Piazza San Carlo il giorno dopo alla ricerca di documenti e portafogli

Il giorno dopo la notte di paura il cuore di Torino è stravolto. Come si legge su Diario di Torino.it, polizia, carabinieri, operatori dell’Amiat e tante persone sono ancora lì, in piazza San Carlo, dove ieri sera la paura di un attentato ha scovolto le menti di quasi 60mila persone che si erano radunate davanti al maxischermo per tifare la Juventus in finale di Champions League. Una notte in cui in migliaia hanno perso il proprio cellulare, portafoglio e scarpe. Soprattutto scarpe. Scappando, si legge ancora nel sito, non ci si è girati indietro per nulla, nemmeno per raccogliere le proprie scarpe sfilatesi nella corsa verso la salvezza. Così si sono feriti in tantissimi, mettendo i piedi scalzi sui cocci di bottiglia e su tutto ciò che era andato distrutto, tavolini e sedie dei bar compresi.
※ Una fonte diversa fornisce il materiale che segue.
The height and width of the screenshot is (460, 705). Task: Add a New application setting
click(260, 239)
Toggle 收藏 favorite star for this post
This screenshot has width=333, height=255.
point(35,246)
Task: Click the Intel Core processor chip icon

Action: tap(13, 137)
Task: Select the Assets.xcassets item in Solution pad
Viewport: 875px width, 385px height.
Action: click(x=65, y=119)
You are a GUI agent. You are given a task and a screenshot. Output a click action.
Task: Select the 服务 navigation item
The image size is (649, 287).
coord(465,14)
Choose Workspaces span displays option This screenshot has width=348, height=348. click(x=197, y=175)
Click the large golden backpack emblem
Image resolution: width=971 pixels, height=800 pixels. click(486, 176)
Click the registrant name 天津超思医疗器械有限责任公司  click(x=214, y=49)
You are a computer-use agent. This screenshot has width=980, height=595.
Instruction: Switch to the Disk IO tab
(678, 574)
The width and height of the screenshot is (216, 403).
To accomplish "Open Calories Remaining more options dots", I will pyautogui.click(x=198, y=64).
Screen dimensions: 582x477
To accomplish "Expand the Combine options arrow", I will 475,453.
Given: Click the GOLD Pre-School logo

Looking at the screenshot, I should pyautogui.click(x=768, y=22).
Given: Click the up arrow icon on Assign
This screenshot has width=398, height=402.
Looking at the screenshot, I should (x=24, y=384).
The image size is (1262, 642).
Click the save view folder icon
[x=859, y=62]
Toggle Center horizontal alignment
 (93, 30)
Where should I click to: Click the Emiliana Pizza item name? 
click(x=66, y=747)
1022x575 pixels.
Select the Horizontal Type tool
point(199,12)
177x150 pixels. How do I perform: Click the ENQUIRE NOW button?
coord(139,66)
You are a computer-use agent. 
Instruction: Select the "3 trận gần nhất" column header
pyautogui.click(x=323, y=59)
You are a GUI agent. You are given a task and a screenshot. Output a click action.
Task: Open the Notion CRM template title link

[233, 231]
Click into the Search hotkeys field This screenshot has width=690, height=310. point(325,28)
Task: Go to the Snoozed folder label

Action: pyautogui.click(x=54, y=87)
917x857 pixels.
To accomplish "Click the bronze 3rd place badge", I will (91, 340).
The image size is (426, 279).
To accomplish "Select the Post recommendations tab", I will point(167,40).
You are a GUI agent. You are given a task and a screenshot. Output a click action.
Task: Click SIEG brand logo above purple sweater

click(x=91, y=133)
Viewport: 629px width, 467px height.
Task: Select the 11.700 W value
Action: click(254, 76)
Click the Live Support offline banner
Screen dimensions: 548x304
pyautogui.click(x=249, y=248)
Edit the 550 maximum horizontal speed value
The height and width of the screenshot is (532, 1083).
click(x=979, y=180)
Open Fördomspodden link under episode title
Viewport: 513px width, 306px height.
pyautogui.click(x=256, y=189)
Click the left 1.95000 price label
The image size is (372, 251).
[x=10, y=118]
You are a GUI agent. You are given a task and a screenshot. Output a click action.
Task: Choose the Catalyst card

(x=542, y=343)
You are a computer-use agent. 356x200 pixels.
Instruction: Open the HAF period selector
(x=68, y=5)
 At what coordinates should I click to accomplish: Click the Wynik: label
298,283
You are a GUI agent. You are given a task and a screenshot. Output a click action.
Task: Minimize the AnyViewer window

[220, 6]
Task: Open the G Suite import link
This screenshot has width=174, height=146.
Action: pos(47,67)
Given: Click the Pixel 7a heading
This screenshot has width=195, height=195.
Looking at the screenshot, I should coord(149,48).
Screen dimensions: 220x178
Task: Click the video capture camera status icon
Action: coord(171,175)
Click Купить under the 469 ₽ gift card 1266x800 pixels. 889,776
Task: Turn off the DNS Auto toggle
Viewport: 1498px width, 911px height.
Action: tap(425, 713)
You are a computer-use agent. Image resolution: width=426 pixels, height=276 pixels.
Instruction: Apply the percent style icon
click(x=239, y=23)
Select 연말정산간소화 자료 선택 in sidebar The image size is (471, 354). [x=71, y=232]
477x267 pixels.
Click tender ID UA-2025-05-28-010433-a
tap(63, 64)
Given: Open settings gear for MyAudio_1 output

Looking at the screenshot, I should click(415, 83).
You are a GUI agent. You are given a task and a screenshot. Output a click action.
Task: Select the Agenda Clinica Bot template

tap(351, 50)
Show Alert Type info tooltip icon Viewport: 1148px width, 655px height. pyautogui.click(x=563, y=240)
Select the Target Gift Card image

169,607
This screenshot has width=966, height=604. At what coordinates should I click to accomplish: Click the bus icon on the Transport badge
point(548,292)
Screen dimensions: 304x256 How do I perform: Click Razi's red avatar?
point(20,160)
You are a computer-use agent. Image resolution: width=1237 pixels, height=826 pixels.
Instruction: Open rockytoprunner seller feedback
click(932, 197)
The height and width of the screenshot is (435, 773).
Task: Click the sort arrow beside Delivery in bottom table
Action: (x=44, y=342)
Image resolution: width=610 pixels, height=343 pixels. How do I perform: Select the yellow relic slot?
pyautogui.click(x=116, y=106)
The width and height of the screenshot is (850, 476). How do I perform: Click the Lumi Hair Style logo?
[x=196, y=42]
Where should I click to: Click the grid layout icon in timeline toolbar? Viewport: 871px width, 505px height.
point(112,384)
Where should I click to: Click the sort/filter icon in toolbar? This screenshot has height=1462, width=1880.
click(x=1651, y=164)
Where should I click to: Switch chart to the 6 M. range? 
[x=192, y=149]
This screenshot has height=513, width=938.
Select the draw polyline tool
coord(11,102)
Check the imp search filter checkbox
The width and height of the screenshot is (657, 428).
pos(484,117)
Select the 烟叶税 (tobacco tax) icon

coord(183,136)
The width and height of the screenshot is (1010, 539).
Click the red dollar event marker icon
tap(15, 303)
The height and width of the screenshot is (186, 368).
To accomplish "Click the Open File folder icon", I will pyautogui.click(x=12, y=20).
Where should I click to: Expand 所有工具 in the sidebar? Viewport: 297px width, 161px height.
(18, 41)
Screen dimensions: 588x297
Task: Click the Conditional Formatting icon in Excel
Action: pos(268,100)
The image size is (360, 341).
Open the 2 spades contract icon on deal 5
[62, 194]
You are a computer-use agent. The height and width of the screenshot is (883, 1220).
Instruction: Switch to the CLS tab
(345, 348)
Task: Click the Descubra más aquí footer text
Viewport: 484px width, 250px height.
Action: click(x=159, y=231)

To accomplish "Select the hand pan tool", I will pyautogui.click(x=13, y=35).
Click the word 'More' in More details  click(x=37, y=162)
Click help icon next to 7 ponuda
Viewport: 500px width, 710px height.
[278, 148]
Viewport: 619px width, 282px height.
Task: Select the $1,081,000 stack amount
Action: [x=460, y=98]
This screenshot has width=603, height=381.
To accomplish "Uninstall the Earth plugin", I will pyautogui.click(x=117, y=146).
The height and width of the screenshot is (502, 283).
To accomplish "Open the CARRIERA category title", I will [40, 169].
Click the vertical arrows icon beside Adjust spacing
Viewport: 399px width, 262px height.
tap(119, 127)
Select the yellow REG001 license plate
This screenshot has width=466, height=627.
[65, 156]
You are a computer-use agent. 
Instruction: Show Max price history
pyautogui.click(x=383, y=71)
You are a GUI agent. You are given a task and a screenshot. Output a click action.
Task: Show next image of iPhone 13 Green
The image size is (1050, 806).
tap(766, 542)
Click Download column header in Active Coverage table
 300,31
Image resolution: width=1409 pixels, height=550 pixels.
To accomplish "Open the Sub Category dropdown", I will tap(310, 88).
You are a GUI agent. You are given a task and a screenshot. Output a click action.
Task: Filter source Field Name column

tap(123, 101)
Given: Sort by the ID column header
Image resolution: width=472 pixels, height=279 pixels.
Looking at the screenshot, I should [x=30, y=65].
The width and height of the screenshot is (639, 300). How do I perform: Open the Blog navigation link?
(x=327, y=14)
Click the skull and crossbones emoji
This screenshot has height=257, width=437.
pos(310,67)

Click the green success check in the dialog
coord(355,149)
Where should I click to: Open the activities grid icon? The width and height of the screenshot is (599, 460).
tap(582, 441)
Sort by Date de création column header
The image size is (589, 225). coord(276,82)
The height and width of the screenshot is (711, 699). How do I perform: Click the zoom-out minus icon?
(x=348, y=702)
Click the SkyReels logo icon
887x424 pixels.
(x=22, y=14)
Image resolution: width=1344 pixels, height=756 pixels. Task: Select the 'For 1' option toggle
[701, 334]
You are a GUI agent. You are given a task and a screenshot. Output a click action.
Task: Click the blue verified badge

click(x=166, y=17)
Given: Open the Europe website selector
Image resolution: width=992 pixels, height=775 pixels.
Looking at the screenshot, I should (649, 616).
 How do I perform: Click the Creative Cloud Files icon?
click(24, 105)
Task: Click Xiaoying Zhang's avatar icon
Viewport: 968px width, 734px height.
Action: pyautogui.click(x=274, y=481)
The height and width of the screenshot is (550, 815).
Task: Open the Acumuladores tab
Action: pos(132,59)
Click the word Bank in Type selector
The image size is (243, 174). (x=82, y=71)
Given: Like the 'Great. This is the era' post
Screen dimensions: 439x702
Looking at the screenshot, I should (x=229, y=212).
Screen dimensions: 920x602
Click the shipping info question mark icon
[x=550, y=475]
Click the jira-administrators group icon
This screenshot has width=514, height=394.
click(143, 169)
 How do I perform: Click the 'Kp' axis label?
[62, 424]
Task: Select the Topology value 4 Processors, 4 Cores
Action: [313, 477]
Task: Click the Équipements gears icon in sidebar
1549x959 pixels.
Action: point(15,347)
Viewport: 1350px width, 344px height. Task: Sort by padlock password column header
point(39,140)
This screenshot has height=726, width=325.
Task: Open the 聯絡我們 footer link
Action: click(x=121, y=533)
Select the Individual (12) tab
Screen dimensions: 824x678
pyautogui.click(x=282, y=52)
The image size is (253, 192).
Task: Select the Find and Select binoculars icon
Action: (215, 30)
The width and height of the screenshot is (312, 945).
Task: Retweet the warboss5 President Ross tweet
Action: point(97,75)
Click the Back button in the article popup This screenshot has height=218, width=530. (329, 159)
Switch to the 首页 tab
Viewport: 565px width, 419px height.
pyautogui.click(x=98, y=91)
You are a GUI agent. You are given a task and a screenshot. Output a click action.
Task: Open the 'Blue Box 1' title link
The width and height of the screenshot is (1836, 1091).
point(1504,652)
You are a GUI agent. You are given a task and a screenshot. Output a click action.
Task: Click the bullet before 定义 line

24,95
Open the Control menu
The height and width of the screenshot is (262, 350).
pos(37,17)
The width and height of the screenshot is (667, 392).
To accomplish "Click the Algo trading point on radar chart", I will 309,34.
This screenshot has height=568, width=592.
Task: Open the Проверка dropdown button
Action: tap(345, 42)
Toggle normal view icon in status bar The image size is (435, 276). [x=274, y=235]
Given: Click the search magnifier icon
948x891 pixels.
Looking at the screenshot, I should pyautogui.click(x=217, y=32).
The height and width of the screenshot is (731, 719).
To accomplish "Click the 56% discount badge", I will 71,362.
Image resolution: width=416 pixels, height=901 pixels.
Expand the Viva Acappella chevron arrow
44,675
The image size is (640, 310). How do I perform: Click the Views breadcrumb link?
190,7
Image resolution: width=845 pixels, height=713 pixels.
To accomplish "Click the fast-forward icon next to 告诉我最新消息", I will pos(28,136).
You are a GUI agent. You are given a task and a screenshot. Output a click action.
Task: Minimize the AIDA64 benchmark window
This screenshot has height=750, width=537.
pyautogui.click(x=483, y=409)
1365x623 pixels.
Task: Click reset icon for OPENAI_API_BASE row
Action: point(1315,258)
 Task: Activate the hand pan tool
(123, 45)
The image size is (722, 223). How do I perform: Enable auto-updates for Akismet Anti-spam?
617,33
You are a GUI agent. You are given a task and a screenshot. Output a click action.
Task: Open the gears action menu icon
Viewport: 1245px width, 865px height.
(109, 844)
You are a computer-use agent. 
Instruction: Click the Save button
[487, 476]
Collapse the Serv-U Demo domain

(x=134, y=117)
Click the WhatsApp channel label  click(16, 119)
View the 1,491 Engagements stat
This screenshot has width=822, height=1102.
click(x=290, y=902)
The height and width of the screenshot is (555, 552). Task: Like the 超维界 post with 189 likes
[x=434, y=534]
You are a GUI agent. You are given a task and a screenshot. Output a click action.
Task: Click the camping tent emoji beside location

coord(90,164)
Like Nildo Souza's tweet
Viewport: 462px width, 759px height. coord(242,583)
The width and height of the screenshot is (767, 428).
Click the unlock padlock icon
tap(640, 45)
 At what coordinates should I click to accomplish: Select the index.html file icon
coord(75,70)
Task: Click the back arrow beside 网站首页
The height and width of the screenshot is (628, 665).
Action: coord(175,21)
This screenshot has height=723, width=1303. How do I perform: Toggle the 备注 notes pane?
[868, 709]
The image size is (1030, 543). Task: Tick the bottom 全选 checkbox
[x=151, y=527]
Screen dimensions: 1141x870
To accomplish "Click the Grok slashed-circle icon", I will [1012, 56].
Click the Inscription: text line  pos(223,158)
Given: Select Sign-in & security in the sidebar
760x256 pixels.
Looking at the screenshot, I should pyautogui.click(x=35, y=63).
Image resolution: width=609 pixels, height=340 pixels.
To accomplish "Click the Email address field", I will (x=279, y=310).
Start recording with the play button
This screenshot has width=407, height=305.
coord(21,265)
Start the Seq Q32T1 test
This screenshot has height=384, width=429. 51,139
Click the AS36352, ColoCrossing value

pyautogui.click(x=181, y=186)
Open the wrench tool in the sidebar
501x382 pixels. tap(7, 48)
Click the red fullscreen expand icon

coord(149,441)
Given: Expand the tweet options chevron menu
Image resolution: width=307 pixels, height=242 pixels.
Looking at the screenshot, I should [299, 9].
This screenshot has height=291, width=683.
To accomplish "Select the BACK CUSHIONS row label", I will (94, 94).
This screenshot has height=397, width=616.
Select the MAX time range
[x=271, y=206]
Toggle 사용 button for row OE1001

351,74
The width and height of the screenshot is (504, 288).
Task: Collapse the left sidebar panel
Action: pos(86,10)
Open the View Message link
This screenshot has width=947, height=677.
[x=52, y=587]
E questa mattina, conclude il sito, molte di quelle scarpe sono ancora lì, in attesa di ritrovare, se mai ci sarà la possibilità, il proprietario.

Piazza San Carlo, radunati tutti gli oggetti

Fino a mezzogiorno tutti gli oggetti sono stati radunati in un lato di piazza San Carlo in un’area presidiata dalle forze dell’ordine per evitare l’entrata in azione degli sciacalli dopo che due di questi nella notte sono stati sorpresi e denunciati.  Da domani, intanto, tutte le persone che nella fuga hanno perso oggetti di valore o documenti potranno rivolgersi al commissariato Centro della Polizia, al comando della Polizia municipale e presso l’ufficio oggetti rinvenuti del Comune di Torino. A darne notizia la Polizia municipale che invita anche tutti coloro che avessero rinvenuto effetti personali non propri a portarli nei luoghi indicati.